How does the modeling goal influence each of the following steps in the statistical modeling process?
- Choice of variables and transformation
- Choice of model (ols regression, neural nets, random forest, etc.)
- Model evaluation

In labor economics, a key concept is returns to education.
Our goal is description: what is the relationship between education and wages? We will proceed in two steps:
- First, we will discuss what the appropriate specifications are.
- Then we will estimate the different models to answer this question.
We will use wage1 dataset in the wooldridge package in the following sections.

wage1 <- wooldridge::wage1
#names(wage1)

wage1 |> 
  ggplot() + 
  aes(x=wage) + 
  geom_histogram()

`stat_bin()` using `bins = 30`. Pick better value with `binwidth`.

Which of the following specifications best capture the relationship between education and hourly wage? (Hint: Do a quick a EDA)
- level-level: \(wage = \beta_0 + \beta_1 educ + u\)
- Level-log: \(wage = \beta_0 + \beta_1 \ln(educ) + u\)
- log-level: \(\ln(wage) = \beta_0 + \beta_1 educ + u\)
- log-log: \(\ln(wage) = \beta_0 + \beta_1 \ln(educ) + u\)
What is the interpretation of \(\beta_0\) and \(\beta_1\) in your selected specification?
Can we use \(R^2\) or Adjusted \(R^2\) to choose between level-level or log-level specifications?

Remember

Doing a log transformation for any reason essentially implies a fundamentally different relationship between outcome (Y) and predictor (X) that we need to capture

The following specifications include two control variables: years of experience (exper) and years at current company (tenure).
Do a quick EDA and select the specification that better suits our description goal.
- \(wage = \beta_0 + \beta_1 educ + \beta_2 exper + \beta_3 tenure + u\)
- \(\begin{aligned} wage &= \beta_0 + \beta_1 educ + \beta_2 exper + \beta_3 exper^2 + \\ & \beta_4 tenure + \beta_5 tenure^2 + u \end{aligned}\)
How do you interpret the \(\beta\) coefficients?

In the following models, first, explain why the indicator variables or interaction terms have been included. Then identify the reference group (if any) and interpret all coefficients.
- \(wage = \beta_0 + \beta_1 educ + \beta_2 I(educ \geq 12) + u\)
- \(wage = \beta_0 + \beta_1 educ + \beta_2 female + u\)
- \(wage = \beta_0 + \beta_1 educ + \beta_2 female + \beta_3 educ*female + u\)
- \(\begin{aligned} wage &= \beta_0 + \beta_1 female + \beta_2 I(educ = 2) + \beta_3 I(educ = 3)\\ &...+ \beta_{20} I(educ = 20) + u\\ \end{aligned}\)

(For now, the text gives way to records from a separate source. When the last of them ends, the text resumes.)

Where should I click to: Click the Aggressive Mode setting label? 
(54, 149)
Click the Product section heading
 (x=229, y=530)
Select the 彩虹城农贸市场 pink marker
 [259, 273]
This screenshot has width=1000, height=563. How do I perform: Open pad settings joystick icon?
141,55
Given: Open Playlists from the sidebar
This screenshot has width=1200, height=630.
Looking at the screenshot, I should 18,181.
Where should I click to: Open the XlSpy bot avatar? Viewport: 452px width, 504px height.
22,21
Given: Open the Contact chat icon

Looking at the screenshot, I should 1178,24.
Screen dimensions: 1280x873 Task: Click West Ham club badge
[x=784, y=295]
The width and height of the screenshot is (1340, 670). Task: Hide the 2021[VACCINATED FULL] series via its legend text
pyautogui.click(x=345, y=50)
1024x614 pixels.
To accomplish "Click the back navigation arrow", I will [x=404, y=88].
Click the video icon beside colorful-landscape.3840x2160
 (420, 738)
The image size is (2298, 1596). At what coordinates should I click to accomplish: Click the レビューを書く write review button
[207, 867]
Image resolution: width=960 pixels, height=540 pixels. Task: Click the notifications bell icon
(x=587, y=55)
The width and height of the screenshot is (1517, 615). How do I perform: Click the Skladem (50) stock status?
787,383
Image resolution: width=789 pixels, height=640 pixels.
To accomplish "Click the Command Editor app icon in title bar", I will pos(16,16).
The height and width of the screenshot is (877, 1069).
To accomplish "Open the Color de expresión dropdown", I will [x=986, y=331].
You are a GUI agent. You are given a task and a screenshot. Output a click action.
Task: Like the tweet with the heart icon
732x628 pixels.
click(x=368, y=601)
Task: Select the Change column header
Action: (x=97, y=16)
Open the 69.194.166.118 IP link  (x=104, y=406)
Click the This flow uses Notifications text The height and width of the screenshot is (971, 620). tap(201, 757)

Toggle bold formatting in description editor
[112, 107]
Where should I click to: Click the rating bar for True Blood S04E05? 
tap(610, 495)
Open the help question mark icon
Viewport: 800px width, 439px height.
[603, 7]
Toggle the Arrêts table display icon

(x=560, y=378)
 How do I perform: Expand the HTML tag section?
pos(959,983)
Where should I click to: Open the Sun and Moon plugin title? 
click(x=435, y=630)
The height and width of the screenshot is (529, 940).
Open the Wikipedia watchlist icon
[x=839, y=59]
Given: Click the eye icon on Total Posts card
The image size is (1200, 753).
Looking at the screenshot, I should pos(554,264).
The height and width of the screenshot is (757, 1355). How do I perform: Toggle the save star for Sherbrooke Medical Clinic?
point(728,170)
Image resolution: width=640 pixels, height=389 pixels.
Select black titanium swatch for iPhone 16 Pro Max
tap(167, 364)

Estimating Returns to Education

Answer the following questions using an appropriate hypothesis test.
1. Is a year of education associated with changes to hourly wage? (Include experience and tenure without polynomial terms).
2. Is the association between wage and experience / wage and tenure non-linear?
3. Is there evidence for gender wage discrimination in the U.S.?
4. Is there any evidence for a graduation effect on wage?
Display all estimated models in a regression table, and discuss the robustness of your results.